Safety and Efficacy of the Endeavor Resolute® Stent in Patients with Multivessel Disease: The HEART (Honam EndeAvor ResoluTe) Prospective, Multicenter Trial
- Author:
Doo Sun SIM
1
;
Myung Ho JEONG
;
Young Joon HONG
;
Ju Han KIM
;
Youngkeun AHN
;
Keun Ho PARK
;
Sun Ho HWANG
;
Dong Goo KANG
;
Seung Uk LEE
;
Joon Woo KIM
;
Jong Pil PARK
;
Jay Young RHEW
;
Sang Rok LEE
;
Jei Keon CHAE
;
Kyeong Ho YUN
;
Seok Kyu OH
;
Won You KANG
;
Su Hyun KIM
;
Jang Hyun CHO
Author Information
- Publication Type:Multicenter Study
- Keywords: Coronary Artery Disease; Drug-Eluting Stents; Percutaneous Coronary Intervention
- MeSH: Cohort Studies; Coronary Artery Disease; Drug-Eluting Stents; Follow-Up Studies; Heart; Humans; Multicenter Studies as Topic; Myocardial Infarction; Percutaneous Coronary Intervention; Polymers; Prevalence; Propensity Score; Prospective Studies; Stents
- From:Chonnam Medical Journal 2018;54(1):55-62
- CountryRepublic of Korea
- Language:English
- Abstract: The Endeavor Resolute® (ER) is a zotarolimus-eluting stent (ZES) with a biocompatible BioLinx polymer.
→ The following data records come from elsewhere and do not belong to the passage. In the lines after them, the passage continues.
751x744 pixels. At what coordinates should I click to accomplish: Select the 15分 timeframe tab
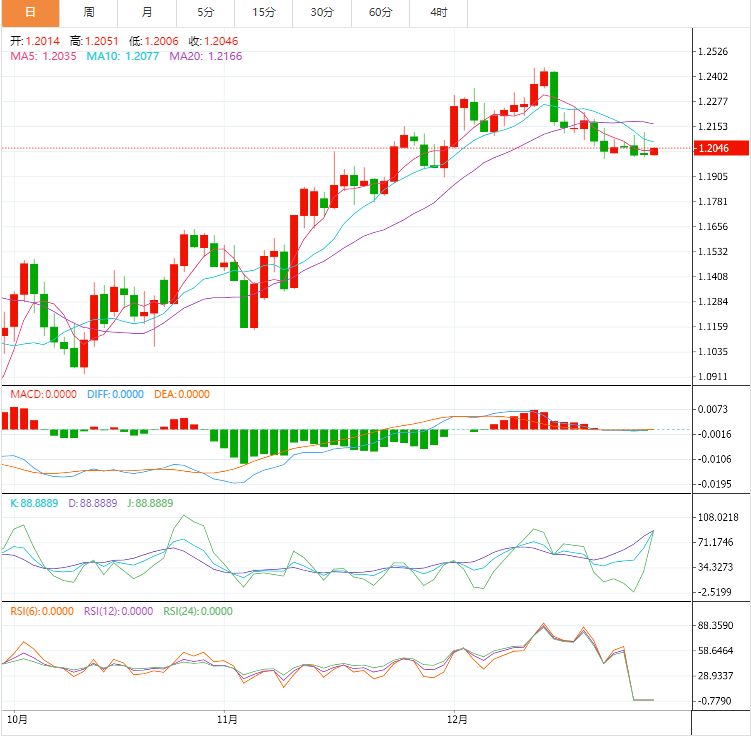point(264,13)
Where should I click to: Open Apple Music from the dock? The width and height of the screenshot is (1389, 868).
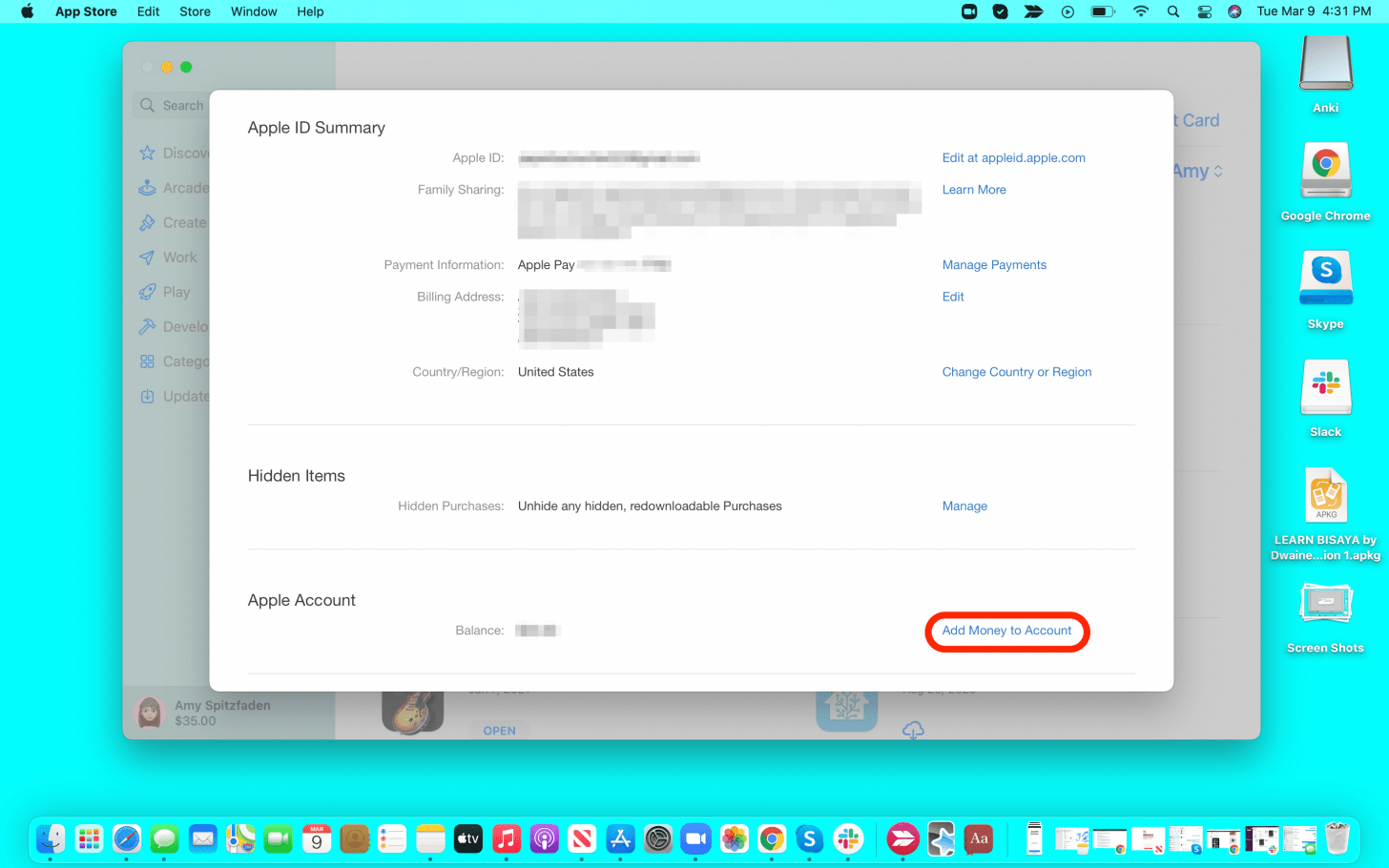[x=507, y=839]
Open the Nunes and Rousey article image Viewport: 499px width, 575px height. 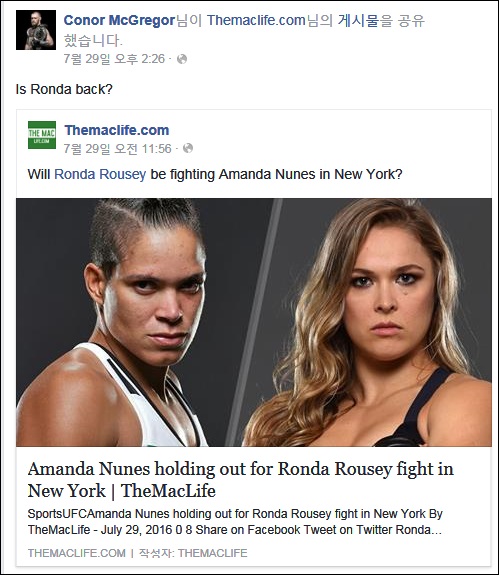click(254, 322)
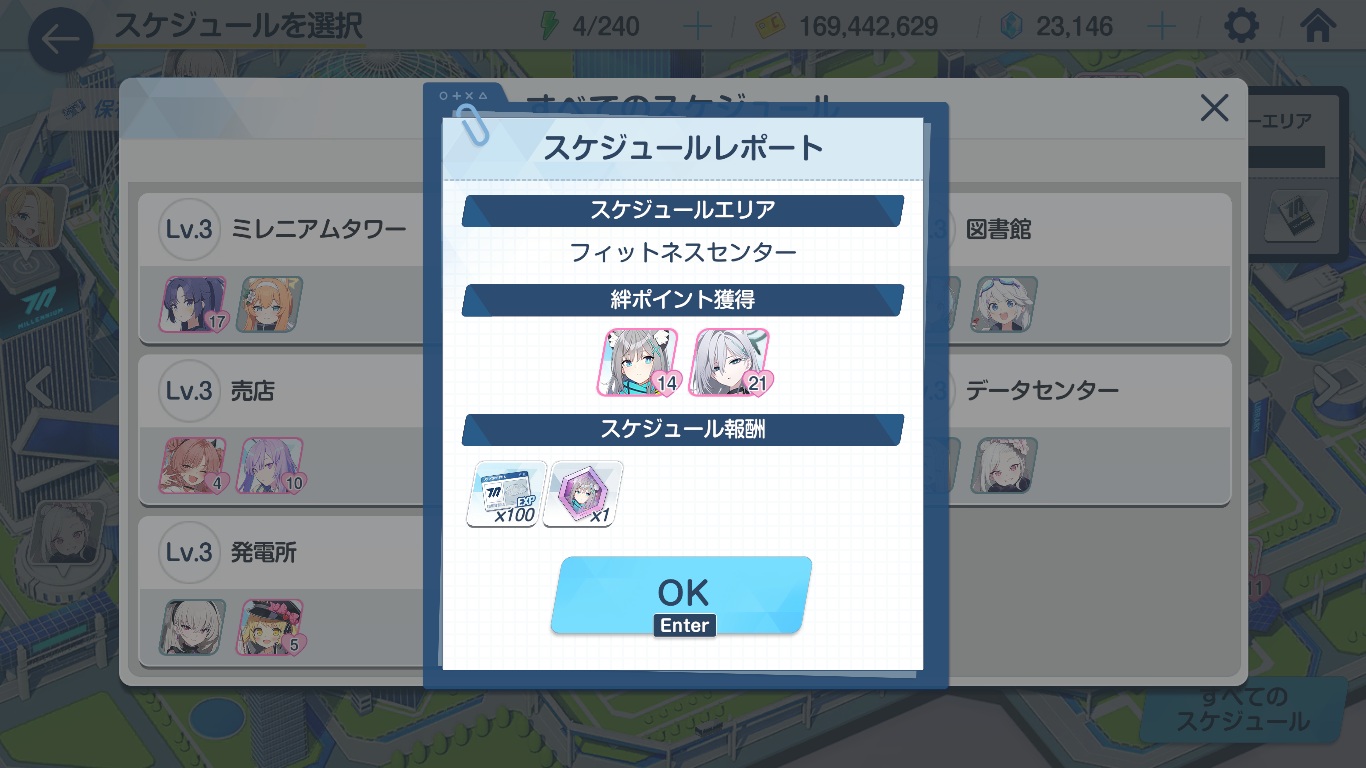Go to previous area with left chevron
This screenshot has height=768, width=1366.
pyautogui.click(x=37, y=385)
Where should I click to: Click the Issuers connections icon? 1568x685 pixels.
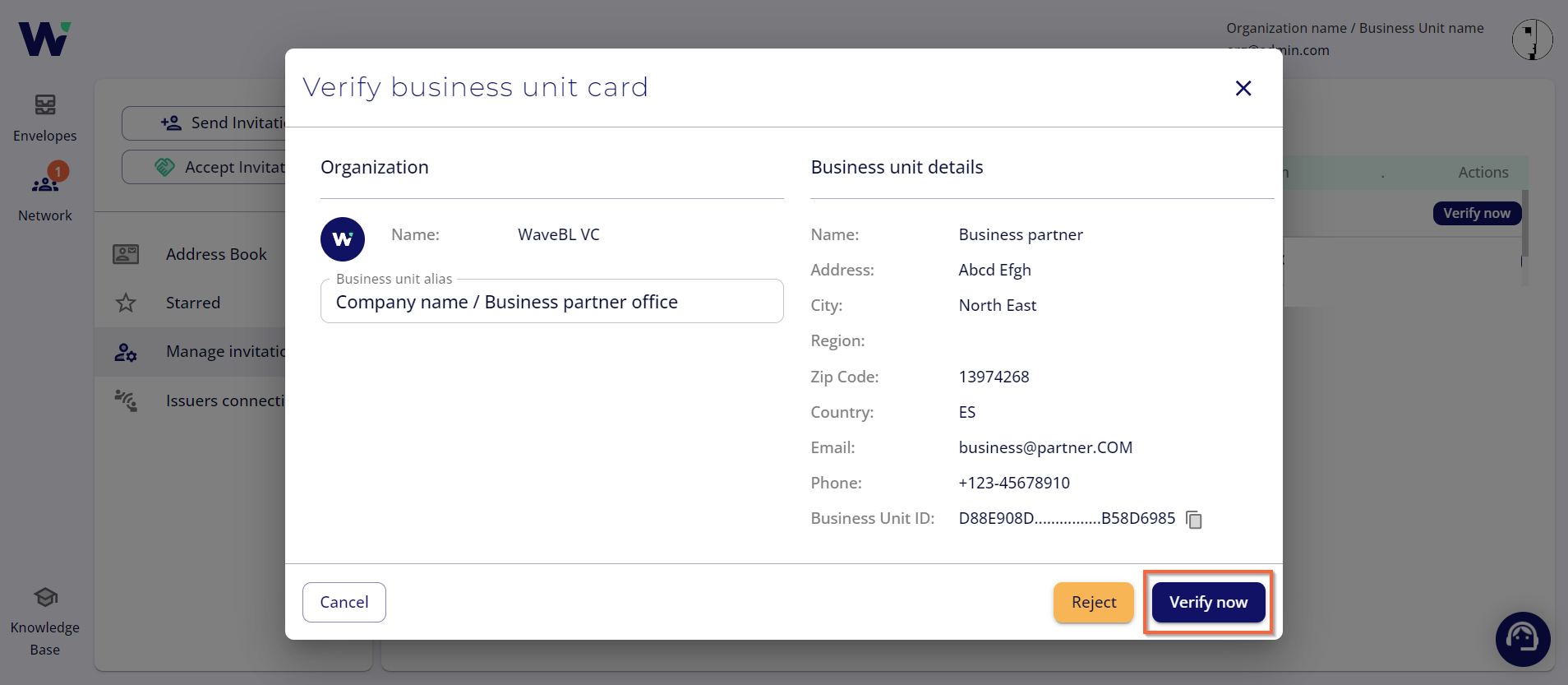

This study prospectively compared the clinical outcomes of 2 versions of ZES, ER and Endeavor Sprint® (ES), in patients with multivessel disease. A total of 488 patients who underwent multivessel percutaneous coronary intervention (PCI) were divided into 2 groups the ER group (n=288) and the ES group (n=200). The primary endpoint was a composite of major adverse cardiac events (MACE) consisting of death, myocardial infarction, and target vessel revascularization after 12 months. In all patients, the prevalence of diabetes was higher in the ER group (42.7% vs. 31.0%, p=0.009). The rate of post-PCI Thrombolysis in Myocardial Infarction flow grade 3 was higher in the ER group (100.0% vs. 98.0%, p=0.028). There were no between-group differences in the in-hospital, 1-month and 12-month clinical outcomes. In the propensity score matched cohort (n=200 in each group), no differences were observed in the baseline and procedural characteristics. There were no statistical differences in the rates of in-hospital, 1-month and 12-month events (12-month MACE in the ER and ES groups: 6.0% vs. 3.5%, p=0.240, respectively). The safety and efficacy of both versions of ZES were comparable in patients with multivessel disease during a 12-month clinical follow-up.